Dataset entries:
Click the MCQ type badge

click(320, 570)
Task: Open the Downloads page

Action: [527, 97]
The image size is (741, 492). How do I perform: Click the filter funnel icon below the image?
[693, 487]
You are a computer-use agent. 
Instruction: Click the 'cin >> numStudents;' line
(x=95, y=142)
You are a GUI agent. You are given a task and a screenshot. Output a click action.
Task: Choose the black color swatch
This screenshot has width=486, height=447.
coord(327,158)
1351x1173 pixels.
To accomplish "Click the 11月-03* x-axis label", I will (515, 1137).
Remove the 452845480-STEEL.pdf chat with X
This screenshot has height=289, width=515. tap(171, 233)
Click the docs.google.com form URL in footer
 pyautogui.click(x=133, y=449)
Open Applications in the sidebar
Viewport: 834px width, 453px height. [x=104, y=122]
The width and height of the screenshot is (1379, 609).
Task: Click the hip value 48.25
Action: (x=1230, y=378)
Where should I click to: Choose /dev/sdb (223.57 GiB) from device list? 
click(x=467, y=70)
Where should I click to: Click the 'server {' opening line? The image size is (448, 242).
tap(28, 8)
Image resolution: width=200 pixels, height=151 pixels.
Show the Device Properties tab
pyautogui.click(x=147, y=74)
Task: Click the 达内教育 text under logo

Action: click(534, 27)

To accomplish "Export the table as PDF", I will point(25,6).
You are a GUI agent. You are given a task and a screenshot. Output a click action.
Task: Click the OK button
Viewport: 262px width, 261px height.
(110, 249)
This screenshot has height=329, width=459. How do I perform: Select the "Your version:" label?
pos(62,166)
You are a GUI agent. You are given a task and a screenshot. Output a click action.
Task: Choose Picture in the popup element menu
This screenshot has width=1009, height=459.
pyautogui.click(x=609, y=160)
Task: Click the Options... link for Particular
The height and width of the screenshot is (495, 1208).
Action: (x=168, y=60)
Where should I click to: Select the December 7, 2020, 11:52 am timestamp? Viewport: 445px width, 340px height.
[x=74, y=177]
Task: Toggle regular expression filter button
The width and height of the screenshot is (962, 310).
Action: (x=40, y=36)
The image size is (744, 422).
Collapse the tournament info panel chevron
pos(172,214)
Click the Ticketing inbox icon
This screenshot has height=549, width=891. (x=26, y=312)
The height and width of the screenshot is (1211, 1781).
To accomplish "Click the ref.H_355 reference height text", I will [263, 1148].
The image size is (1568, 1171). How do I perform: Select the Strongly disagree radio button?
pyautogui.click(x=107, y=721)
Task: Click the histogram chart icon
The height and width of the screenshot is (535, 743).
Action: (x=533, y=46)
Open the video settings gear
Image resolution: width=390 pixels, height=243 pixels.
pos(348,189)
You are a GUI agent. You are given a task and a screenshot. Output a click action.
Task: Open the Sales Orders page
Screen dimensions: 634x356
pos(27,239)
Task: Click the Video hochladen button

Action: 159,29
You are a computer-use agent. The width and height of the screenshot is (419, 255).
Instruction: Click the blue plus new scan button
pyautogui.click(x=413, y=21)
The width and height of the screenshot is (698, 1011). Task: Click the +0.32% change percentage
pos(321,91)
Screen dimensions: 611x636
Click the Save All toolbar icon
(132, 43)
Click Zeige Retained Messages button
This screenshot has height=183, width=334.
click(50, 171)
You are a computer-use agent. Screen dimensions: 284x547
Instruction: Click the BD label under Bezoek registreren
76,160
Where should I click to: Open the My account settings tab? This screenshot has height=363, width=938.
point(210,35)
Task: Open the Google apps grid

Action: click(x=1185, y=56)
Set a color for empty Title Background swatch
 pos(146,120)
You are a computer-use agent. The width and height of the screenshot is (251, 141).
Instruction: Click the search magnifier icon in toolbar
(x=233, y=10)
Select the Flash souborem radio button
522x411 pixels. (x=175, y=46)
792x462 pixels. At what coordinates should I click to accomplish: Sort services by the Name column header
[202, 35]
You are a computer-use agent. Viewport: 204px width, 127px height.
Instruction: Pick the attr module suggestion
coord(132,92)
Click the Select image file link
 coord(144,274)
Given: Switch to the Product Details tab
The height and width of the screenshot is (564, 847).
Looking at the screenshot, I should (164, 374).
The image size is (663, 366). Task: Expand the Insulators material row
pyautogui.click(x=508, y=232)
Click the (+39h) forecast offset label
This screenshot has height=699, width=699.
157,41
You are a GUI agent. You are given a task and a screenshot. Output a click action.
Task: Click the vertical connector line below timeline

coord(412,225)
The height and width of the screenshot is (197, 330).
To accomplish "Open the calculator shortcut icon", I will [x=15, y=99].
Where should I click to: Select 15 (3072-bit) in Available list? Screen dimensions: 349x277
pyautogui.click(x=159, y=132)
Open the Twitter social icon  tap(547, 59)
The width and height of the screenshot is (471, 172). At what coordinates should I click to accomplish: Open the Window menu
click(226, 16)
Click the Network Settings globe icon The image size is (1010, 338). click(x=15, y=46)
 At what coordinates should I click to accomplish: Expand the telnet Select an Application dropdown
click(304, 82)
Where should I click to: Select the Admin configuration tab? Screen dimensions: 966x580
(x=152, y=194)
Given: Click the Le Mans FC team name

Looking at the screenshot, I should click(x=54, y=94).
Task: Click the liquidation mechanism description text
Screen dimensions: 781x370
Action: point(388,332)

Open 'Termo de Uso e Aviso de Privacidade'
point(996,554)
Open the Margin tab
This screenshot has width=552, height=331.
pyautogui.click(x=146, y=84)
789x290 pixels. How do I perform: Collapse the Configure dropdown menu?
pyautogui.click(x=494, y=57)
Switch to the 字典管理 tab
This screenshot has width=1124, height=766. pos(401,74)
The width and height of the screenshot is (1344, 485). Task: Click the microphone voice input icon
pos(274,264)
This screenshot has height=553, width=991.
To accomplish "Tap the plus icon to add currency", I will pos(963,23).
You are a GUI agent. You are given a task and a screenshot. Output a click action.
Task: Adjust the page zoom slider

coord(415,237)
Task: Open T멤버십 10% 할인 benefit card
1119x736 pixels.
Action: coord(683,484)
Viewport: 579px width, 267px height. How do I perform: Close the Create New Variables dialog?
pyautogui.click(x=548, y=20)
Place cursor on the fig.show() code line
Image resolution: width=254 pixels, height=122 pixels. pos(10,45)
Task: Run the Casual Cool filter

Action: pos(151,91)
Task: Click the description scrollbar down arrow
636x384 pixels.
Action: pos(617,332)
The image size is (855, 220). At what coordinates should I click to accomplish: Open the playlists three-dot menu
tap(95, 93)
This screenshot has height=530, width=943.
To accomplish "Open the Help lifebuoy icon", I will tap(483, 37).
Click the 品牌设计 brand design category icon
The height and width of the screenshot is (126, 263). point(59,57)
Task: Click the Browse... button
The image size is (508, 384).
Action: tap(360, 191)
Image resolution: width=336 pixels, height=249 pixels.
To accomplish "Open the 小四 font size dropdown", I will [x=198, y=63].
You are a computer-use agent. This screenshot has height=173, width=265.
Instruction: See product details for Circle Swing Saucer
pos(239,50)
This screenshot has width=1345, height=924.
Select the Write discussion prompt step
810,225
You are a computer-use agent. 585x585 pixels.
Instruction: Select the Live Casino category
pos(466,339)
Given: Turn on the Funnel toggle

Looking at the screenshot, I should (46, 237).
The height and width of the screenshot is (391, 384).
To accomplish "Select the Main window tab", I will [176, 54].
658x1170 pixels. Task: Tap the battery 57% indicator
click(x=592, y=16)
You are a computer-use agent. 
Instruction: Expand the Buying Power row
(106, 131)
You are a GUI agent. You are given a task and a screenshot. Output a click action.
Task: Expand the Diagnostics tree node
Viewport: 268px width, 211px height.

**WHAT YOU ARE ASKED TO DO:** The answer must be a verbatim transcription of all the entries.

**RESPONSE TO THE TASK:**
Click the MCQ type badge

click(320, 570)
Task: Open the Downloads page

Action: [527, 97]
The image size is (741, 492). How do I perform: Click the filter funnel icon below the image?
[693, 487]
You are a computer-use agent. 
Instruction: Click the 'cin >> numStudents;' line
(x=95, y=142)
You are a GUI agent. You are given a task and a screenshot. Output a click action.
Task: Choose the black color swatch
This screenshot has width=486, height=447.
coord(327,158)
1351x1173 pixels.
To accomplish "Click the 11月-03* x-axis label", I will (515, 1137).
Remove the 452845480-STEEL.pdf chat with X
This screenshot has height=289, width=515. tap(171, 233)
Click the docs.google.com form URL in footer
 pyautogui.click(x=133, y=449)
Open Applications in the sidebar
Viewport: 834px width, 453px height. [x=104, y=122]
The width and height of the screenshot is (1379, 609).
Task: Click the hip value 48.25
Action: (x=1230, y=378)
Where should I click to: Choose /dev/sdb (223.57 GiB) from device list? 
click(x=467, y=70)
Where should I click to: Click the 'server {' opening line? The image size is (448, 242).
tap(28, 8)
Image resolution: width=200 pixels, height=151 pixels.
Show the Device Properties tab
pyautogui.click(x=147, y=74)
Task: Click the 达内教育 text under logo

Action: click(534, 27)

To accomplish "Export the table as PDF", I will point(25,6).
You are a GUI agent. You are given a task and a screenshot. Output a click action.
Task: Click the OK button
Viewport: 262px width, 261px height.
(110, 249)
This screenshot has height=329, width=459. How do I perform: Select the "Your version:" label?
pos(62,166)
You are a GUI agent. You are given a task and a screenshot. Output a click action.
Task: Choose Picture in the popup element menu
This screenshot has width=1009, height=459.
pyautogui.click(x=609, y=160)
Task: Click the Options... link for Particular
The height and width of the screenshot is (495, 1208).
Action: (x=168, y=60)
Where should I click to: Select the December 7, 2020, 11:52 am timestamp? Viewport: 445px width, 340px height.
[x=74, y=177]
Task: Toggle regular expression filter button
The width and height of the screenshot is (962, 310).
Action: (x=40, y=36)
The image size is (744, 422).
Collapse the tournament info panel chevron
pos(172,214)
Click the Ticketing inbox icon
This screenshot has height=549, width=891. (x=26, y=312)
The height and width of the screenshot is (1211, 1781).
To accomplish "Click the ref.H_355 reference height text", I will [263, 1148].
The image size is (1568, 1171). How do I perform: Select the Strongly disagree radio button?
pyautogui.click(x=107, y=721)
Task: Click the histogram chart icon
The height and width of the screenshot is (535, 743).
Action: (x=533, y=46)
Open the video settings gear
Image resolution: width=390 pixels, height=243 pixels.
pos(348,189)
You are a GUI agent. You are given a task and a screenshot. Output a click action.
Task: Open the Sales Orders page
Screen dimensions: 634x356
pos(27,239)
Task: Click the Video hochladen button

Action: 159,29
You are a computer-use agent. The width and height of the screenshot is (419, 255).
Instruction: Click the blue plus new scan button
pyautogui.click(x=413, y=21)
The width and height of the screenshot is (698, 1011). Task: Click the +0.32% change percentage
pos(321,91)
Screen dimensions: 611x636
Click the Save All toolbar icon
(132, 43)
Click Zeige Retained Messages button
This screenshot has height=183, width=334.
click(50, 171)
You are a computer-use agent. Screen dimensions: 284x547
Instruction: Click the BD label under Bezoek registreren
76,160
Where should I click to: Open the My account settings tab? This screenshot has height=363, width=938.
point(210,35)
Task: Open the Google apps grid

Action: click(x=1185, y=56)
Set a color for empty Title Background swatch
 pos(146,120)
You are a computer-use agent. The width and height of the screenshot is (251, 141).
Instruction: Click the search magnifier icon in toolbar
(x=233, y=10)
Select the Flash souborem radio button
522x411 pixels. (x=175, y=46)
792x462 pixels. At what coordinates should I click to accomplish: Sort services by the Name column header
[202, 35]
You are a computer-use agent. Viewport: 204px width, 127px height.
Instruction: Pick the attr module suggestion
coord(132,92)
Click the Select image file link
 coord(144,274)
Given: Switch to the Product Details tab
The height and width of the screenshot is (564, 847).
Looking at the screenshot, I should (164, 374).
The image size is (663, 366). Task: Expand the Insulators material row
pyautogui.click(x=508, y=232)
Click the (+39h) forecast offset label
This screenshot has height=699, width=699.
157,41
You are a GUI agent. You are given a task and a screenshot. Output a click action.
Task: Click the vertical connector line below timeline

coord(412,225)
The height and width of the screenshot is (197, 330).
To accomplish "Open the calculator shortcut icon", I will [x=15, y=99].
Where should I click to: Select 15 (3072-bit) in Available list? Screen dimensions: 349x277
pyautogui.click(x=159, y=132)
Open the Twitter social icon  tap(547, 59)
The width and height of the screenshot is (471, 172). At what coordinates should I click to accomplish: Open the Window menu
click(226, 16)
Click the Network Settings globe icon The image size is (1010, 338). click(x=15, y=46)
 At what coordinates should I click to accomplish: Expand the telnet Select an Application dropdown
click(304, 82)
Where should I click to: Select the Admin configuration tab? Screen dimensions: 966x580
(x=152, y=194)
Given: Click the Le Mans FC team name

Looking at the screenshot, I should click(x=54, y=94).
Task: Click the liquidation mechanism description text
Screen dimensions: 781x370
Action: point(388,332)

Open 'Termo de Uso e Aviso de Privacidade'
point(996,554)
Open the Margin tab
This screenshot has width=552, height=331.
pyautogui.click(x=146, y=84)
789x290 pixels. How do I perform: Collapse the Configure dropdown menu?
pyautogui.click(x=494, y=57)
Switch to the 字典管理 tab
This screenshot has width=1124, height=766. pos(401,74)
The width and height of the screenshot is (1344, 485). Task: Click the microphone voice input icon
pos(274,264)
This screenshot has height=553, width=991.
To accomplish "Tap the plus icon to add currency", I will pos(963,23).
You are a GUI agent. You are given a task and a screenshot. Output a click action.
Task: Adjust the page zoom slider

coord(415,237)
Task: Open T멤버십 10% 할인 benefit card
1119x736 pixels.
Action: coord(683,484)
Viewport: 579px width, 267px height. How do I perform: Close the Create New Variables dialog?
pyautogui.click(x=548, y=20)
Place cursor on the fig.show() code line
Image resolution: width=254 pixels, height=122 pixels. pos(10,45)
Task: Run the Casual Cool filter

Action: pos(151,91)
Task: Click the description scrollbar down arrow
636x384 pixels.
Action: pos(617,332)
The image size is (855, 220). At what coordinates should I click to accomplish: Open the playlists three-dot menu
tap(95, 93)
This screenshot has height=530, width=943.
To accomplish "Open the Help lifebuoy icon", I will tap(483, 37).
Click the 品牌设计 brand design category icon
The height and width of the screenshot is (126, 263). point(59,57)
Task: Click the Browse... button
The image size is (508, 384).
Action: tap(360, 191)
Image resolution: width=336 pixels, height=249 pixels.
To accomplish "Open the 小四 font size dropdown", I will [x=198, y=63].
You are a computer-use agent. This screenshot has height=173, width=265.
Instruction: See product details for Circle Swing Saucer
pos(239,50)
This screenshot has width=1345, height=924.
Select the Write discussion prompt step
810,225
You are a computer-use agent. 585x585 pixels.
Instruction: Select the Live Casino category
pos(466,339)
Given: Turn on the Funnel toggle

Looking at the screenshot, I should (46, 237).
The height and width of the screenshot is (391, 384).
To accomplish "Select the Main window tab", I will [176, 54].
658x1170 pixels. Task: Tap the battery 57% indicator
click(x=592, y=16)
You are a computer-use agent. 
Instruction: Expand the Buying Power row
(106, 131)
You are a GUI agent. You are given a task and a screenshot. Output a click action.
Task: Expand the Diagnostics tree node
Viewport: 268px width, 211px height.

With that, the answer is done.